▸ **Work to complete**
There is a line containing "Task: Click the Accounts icon in activity bar" in the records below. Repeat it and every line after it, exactly, through the final line, but no pictures.
----------
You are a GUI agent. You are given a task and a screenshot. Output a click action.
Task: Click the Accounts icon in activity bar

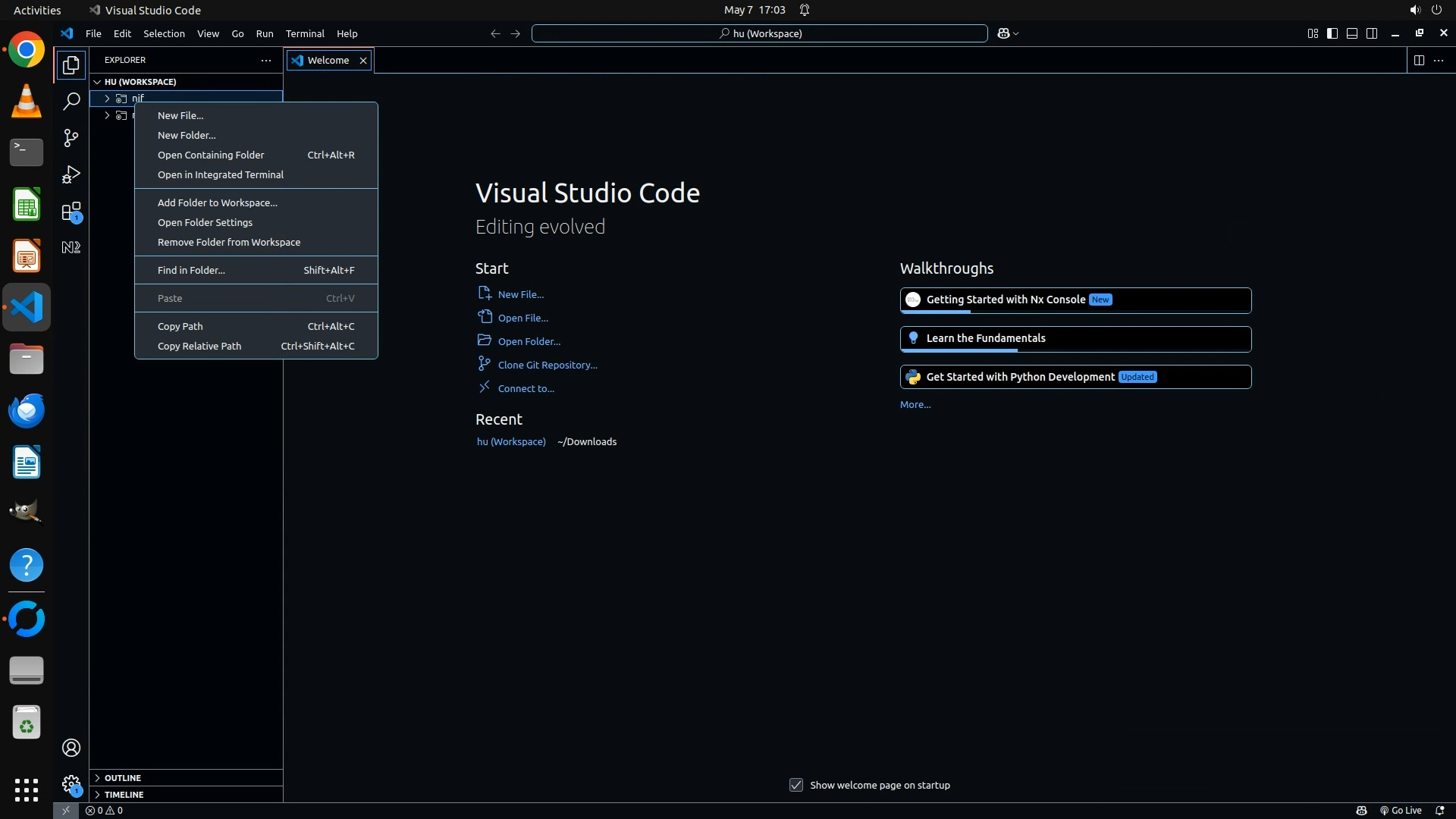pyautogui.click(x=71, y=748)
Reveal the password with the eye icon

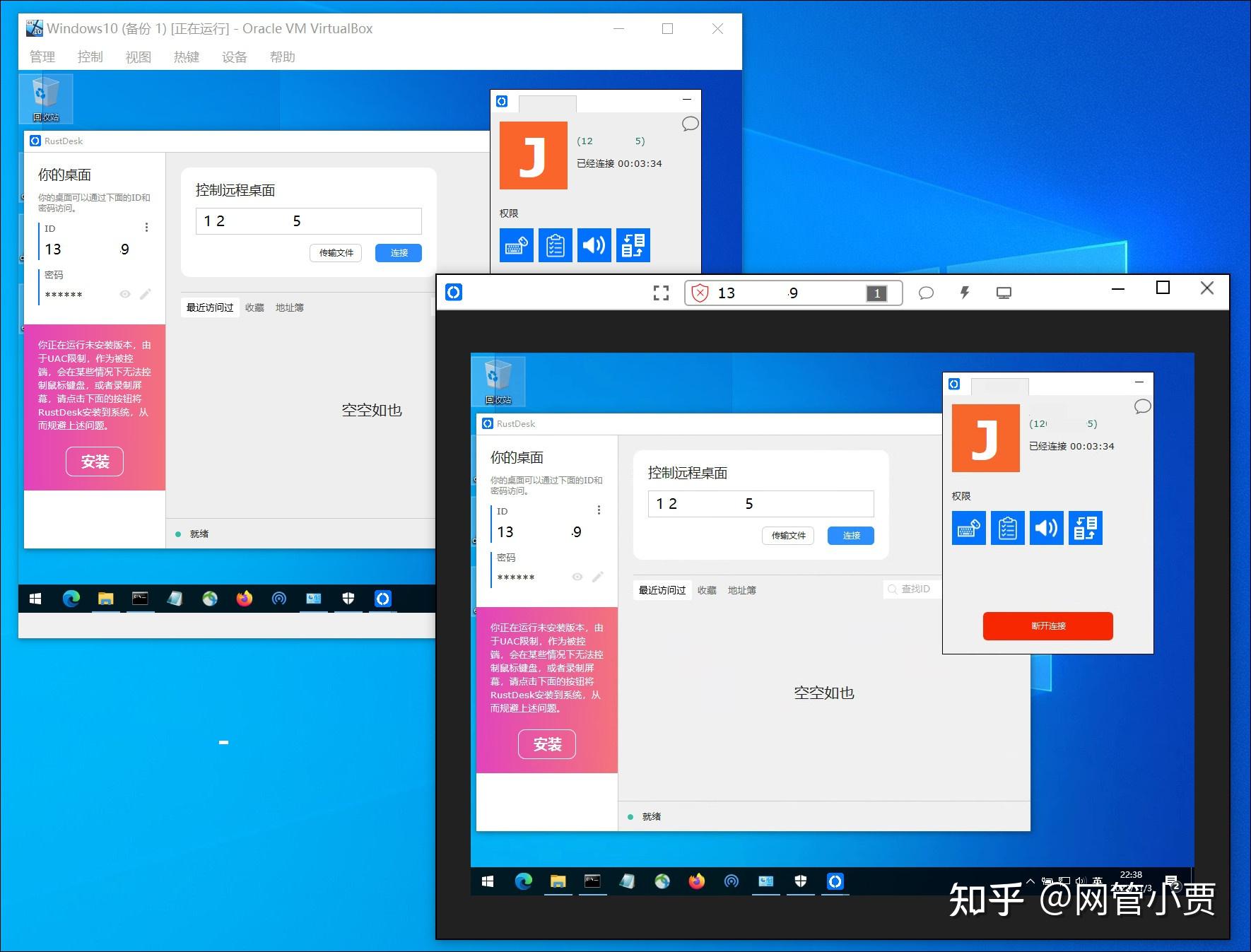point(125,293)
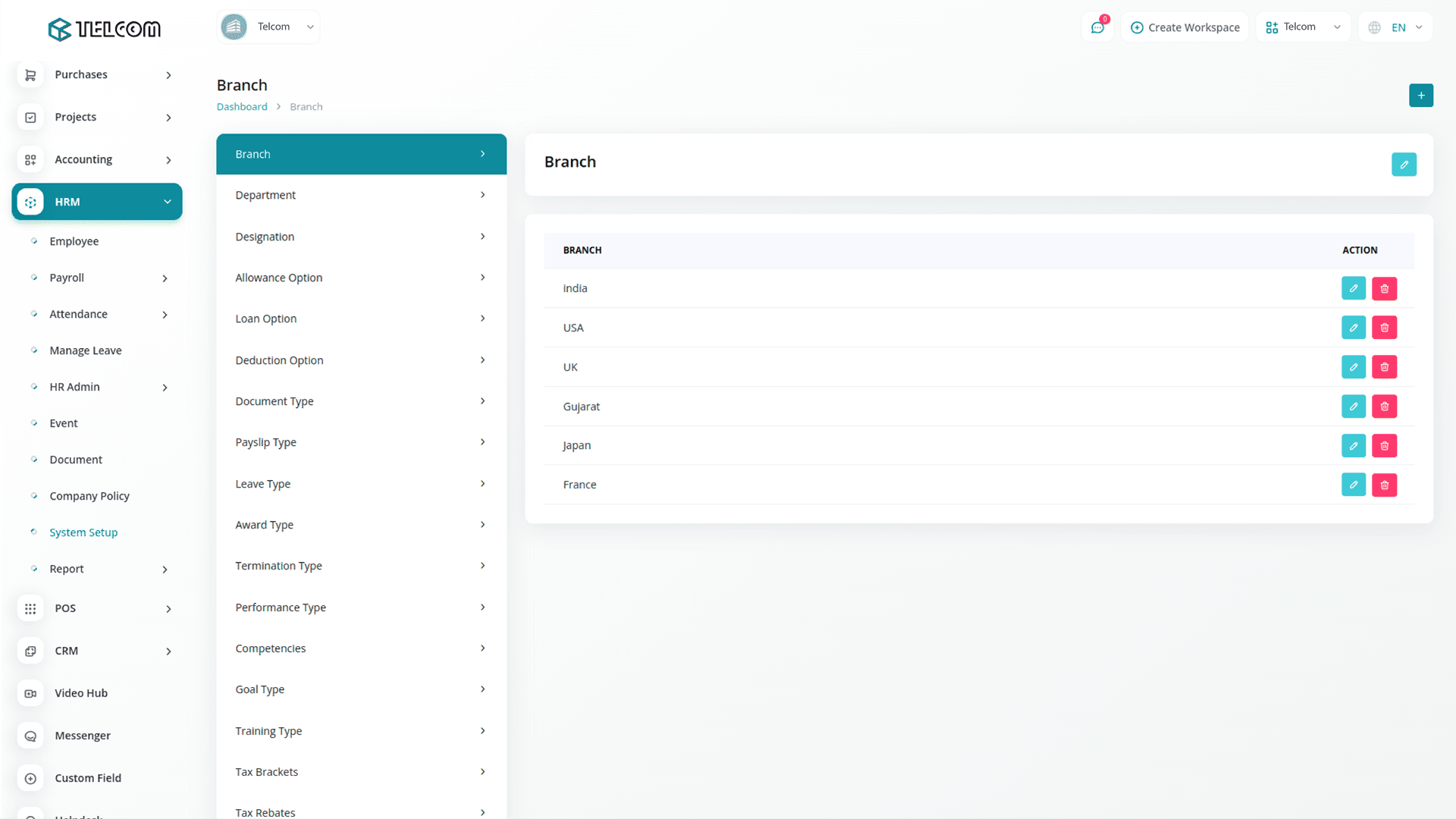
----------
▸ **Output for this exercise**
Task: Click the Accounts icon in activity bar

pyautogui.click(x=71, y=748)
Reveal the password with the eye icon

point(125,293)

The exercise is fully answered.